***** Data
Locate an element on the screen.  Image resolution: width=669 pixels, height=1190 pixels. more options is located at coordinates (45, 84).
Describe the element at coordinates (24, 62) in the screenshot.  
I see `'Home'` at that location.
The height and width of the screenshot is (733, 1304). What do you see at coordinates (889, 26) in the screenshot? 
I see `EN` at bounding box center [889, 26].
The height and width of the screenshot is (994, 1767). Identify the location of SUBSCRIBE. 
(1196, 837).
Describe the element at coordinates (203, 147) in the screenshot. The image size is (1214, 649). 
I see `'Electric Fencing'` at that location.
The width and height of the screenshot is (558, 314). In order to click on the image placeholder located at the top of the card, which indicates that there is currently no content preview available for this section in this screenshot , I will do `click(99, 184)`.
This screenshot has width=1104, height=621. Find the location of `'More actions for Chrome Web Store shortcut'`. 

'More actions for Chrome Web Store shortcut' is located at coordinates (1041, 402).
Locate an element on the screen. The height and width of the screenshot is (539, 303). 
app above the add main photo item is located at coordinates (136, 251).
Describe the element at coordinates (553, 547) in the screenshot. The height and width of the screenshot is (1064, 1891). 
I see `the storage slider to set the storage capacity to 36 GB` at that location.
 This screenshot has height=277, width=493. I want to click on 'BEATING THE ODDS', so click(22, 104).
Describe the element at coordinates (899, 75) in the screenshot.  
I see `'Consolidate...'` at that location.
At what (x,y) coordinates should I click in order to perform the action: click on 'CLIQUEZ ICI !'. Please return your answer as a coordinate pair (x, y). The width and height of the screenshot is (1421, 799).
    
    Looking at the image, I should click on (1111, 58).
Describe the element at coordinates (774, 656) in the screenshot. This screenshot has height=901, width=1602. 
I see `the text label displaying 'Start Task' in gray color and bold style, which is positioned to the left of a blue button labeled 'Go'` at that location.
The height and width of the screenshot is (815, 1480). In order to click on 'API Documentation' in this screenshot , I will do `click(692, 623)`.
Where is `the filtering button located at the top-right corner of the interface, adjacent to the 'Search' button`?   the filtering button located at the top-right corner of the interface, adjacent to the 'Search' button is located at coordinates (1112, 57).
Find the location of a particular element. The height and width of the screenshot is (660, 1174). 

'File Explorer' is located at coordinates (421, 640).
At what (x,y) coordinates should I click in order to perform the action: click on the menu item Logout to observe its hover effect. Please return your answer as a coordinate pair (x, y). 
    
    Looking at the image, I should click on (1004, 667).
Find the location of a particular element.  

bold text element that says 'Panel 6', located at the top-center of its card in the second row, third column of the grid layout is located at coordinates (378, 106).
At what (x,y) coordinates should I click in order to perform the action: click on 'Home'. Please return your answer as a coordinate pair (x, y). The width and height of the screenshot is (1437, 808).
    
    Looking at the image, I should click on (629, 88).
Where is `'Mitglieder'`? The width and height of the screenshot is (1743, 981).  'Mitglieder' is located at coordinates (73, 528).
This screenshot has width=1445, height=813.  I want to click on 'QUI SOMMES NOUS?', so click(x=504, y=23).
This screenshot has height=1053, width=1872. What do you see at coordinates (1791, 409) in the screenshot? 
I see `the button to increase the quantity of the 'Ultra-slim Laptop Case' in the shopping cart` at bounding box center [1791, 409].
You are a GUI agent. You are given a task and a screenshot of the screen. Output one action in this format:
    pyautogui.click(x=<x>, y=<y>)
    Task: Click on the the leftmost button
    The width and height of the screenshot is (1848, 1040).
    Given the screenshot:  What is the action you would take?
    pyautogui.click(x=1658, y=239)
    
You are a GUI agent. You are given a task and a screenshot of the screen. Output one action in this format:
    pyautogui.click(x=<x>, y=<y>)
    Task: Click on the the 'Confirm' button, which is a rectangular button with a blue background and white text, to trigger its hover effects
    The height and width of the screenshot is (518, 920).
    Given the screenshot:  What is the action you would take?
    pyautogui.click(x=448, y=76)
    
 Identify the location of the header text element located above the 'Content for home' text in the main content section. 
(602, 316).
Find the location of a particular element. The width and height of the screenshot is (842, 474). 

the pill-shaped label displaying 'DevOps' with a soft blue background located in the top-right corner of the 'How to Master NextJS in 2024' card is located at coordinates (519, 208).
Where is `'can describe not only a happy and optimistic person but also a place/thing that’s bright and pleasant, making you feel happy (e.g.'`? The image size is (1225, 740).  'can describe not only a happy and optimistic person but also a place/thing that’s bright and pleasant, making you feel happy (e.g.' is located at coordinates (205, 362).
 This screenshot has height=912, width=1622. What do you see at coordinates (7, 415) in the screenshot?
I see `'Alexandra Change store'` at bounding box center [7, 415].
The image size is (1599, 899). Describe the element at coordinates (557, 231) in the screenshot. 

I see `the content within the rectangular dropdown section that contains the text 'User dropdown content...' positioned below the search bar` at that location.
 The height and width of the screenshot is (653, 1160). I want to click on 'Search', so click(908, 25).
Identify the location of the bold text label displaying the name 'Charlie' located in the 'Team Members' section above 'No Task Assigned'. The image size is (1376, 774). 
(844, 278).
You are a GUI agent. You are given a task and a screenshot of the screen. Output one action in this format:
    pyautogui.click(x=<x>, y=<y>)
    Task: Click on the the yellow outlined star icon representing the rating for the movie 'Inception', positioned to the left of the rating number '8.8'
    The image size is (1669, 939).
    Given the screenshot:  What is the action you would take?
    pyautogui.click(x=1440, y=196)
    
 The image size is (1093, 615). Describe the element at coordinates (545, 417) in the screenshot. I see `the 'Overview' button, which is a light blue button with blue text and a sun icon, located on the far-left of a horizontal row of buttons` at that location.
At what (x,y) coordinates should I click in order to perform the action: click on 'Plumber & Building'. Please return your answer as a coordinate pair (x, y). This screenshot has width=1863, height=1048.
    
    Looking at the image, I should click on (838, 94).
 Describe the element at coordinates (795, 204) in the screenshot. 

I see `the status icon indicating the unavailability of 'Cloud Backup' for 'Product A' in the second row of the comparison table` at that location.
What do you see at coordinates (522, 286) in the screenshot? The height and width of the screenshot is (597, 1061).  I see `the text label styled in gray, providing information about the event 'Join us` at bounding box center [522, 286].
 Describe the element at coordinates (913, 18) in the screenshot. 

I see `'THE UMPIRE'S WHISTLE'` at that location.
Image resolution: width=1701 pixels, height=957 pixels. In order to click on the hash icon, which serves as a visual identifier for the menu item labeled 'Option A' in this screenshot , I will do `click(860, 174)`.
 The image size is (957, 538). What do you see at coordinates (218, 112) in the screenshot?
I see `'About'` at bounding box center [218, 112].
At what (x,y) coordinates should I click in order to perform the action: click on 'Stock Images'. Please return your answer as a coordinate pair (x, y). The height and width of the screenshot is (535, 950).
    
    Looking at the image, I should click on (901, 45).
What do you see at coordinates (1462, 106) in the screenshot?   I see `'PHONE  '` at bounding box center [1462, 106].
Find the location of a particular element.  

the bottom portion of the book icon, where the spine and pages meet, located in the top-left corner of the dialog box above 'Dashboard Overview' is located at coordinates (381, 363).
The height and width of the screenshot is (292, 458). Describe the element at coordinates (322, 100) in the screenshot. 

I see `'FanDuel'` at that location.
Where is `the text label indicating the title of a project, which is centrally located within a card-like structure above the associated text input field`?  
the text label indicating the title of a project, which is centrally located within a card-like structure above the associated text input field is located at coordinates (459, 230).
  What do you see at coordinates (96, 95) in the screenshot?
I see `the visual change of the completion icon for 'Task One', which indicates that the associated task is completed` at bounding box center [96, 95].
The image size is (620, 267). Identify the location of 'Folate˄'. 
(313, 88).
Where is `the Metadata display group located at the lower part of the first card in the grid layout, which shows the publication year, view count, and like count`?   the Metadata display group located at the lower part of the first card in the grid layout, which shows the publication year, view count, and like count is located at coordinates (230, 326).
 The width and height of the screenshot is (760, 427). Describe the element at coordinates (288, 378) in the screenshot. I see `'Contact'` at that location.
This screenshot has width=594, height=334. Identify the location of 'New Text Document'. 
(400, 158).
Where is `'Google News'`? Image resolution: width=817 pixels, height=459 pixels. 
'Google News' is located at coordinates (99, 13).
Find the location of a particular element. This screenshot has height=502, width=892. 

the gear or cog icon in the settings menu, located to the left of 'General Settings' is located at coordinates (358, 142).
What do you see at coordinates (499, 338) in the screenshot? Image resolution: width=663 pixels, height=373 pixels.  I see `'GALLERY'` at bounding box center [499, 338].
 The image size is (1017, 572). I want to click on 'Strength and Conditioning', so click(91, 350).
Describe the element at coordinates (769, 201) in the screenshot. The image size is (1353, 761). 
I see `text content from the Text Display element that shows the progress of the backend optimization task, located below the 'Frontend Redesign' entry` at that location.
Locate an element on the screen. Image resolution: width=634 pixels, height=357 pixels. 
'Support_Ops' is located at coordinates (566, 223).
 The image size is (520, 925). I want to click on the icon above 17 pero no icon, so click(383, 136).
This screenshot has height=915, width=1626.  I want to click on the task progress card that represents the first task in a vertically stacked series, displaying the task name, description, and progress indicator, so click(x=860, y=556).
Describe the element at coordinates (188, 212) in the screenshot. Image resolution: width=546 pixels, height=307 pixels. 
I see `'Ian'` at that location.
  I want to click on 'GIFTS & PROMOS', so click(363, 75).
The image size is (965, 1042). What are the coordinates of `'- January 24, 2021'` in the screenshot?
**********
Objective: Output the material as a JSON list of strings with one string per line, leaving out blank lines. Start at the first line of the material and end at the line containing "label displaying 'Start", including both.

Finished answer:
[
  "Locate an element on the screen.  Image resolution: width=669 pixels, height=1190 pixels. more options is located at coordinates (45, 84).",
  "Describe the element at coordinates (24, 62) in the screenshot.  ",
  "I see `'Home'` at that location.",
  "The height and width of the screenshot is (733, 1304). What do you see at coordinates (889, 26) in the screenshot? ",
  "I see `EN` at bounding box center [889, 26].",
  "The height and width of the screenshot is (994, 1767). Identify the location of SUBSCRIBE. ",
  "(1196, 837).",
  "Describe the element at coordinates (203, 147) in the screenshot. The image size is (1214, 649). ",
  "I see `'Electric Fencing'` at that location.",
  "The width and height of the screenshot is (558, 314). In order to click on the image placeholder located at the top of the card, which indicates that there is currently no content preview available for this section in this screenshot , I will do `click(99, 184)`.",
  "This screenshot has width=1104, height=621. Find the location of `'More actions for Chrome Web Store shortcut'`. ",
  "'More actions for Chrome Web Store shortcut' is located at coordinates (1041, 402).",
  "Locate an element on the screen. The height and width of the screenshot is (539, 303). ",
  "app above the add main photo item is located at coordinates (136, 251).",
  "Describe the element at coordinates (553, 547) in the screenshot. The height and width of the screenshot is (1064, 1891). ",
  "I see `the storage slider to set the storage capacity to 36 GB` at that location.",
  " This screenshot has height=277, width=493. I want to click on 'BEATING THE ODDS', so click(22, 104).",
  "Describe the element at coordinates (899, 75) in the screenshot.  ",
  "I see `'Consolidate...'` at that location.",
  "At what (x,y) coordinates should I click in order to perform the action: click on 'CLIQUEZ ICI !'. Please return your answer as a coordinate pair (x, y). The width and height of the screenshot is (1421, 799).",
  "    Looking at the image, I should click on (1111, 58).",
  "Describe the element at coordinates (774, 656) in the screenshot. This screenshot has height=901, width=1602. ",
  "I see `the text label displaying 'Start Task' in gray color and bold style, which is positioned to the left of a blue button labeled 'Go'` at that location."
]